During those intervals in which power amplifier 76 is conductive diode 84 is back-biased and current is increasing in control winding 26. However, when amplifier 76 is nonconductive, the voltage across winding 26 decreases to become near the voltage at ground. Any tendency of terminal 80 to become appreciably negative with respect to ground is limited to approximately -0.7 volts (1 diode drop) by forward conduction of diode 84. A protective circuit designated generally as 88 acts to protect amplifier 76 from excessive current requirements such as might occur if control winding 26 were short-circuited. Circuit 88 includes a voltage divider designated generally as 90 and including resistors 92 and 94 coupled between bus 58 and ground. A filter including capacitors 96 and 98 and a resistor 100 provides a reference voltage to the base of an NPN transistor 102. The collector of transistor 102 is connected to the output of amplifier 66 and the emitter is connected to terminal 80. If, for some reason, the output current from amplifier 76 should become excessive, the voltage drop across (low value, typically 0.21 ohms) resistor 78 is greatly increased. The polarity of this (increased) voltage drop is such as to increase the conduction through transistor 102. This increased conduction of transistor 102 diverts the output current from amplifier 66 from the effective (input) base of power amplifier 76. This results in greatly reduced conduction through amplifier 76, thereby affording useful protection of the components comprising amplifier 76. This circuit is similar to other arrangements used for regulator protection, referred to as "current-limiting" or "fold-back" type power supplies.
The main power-handling portion of the described regulator includes transformer and reactor iron, wire and rectifiers 40. Consequently, the arrangement is substantially impervious to the effects of turn-on transients.
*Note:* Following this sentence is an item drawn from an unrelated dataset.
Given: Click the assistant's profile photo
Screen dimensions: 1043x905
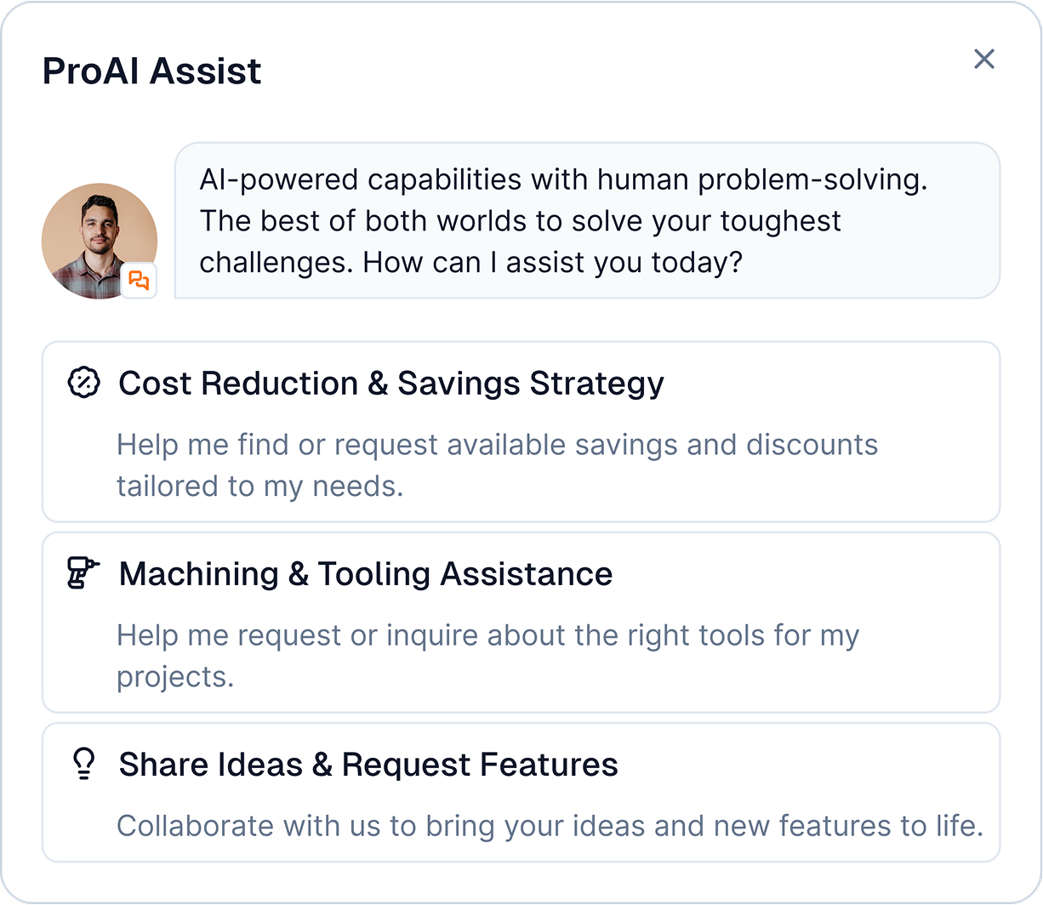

There are no controlled rectifiers which might fail and thereby destroy the tube. The iron core of the saturable reactor is not switched between saturation states, and therefore dissipates relatively little power.
Other embodiments of the invention will be obvious to those skilled in the art. For example, a single-phase system or a two-phase system may be used. Any known type of feedback control generator can be substituted for the one described. The wye secondary as described is advantageous because it allows fewer secondary turns than a delta for the high-current secondary, but a delta-connected secondary could be used. It is desirable to have at least one delta-connected winding in the transformer to provide a path for the flow of harmonic currents and to minimize waveform distortion, but as is known any combination of delta and wye windings can be used.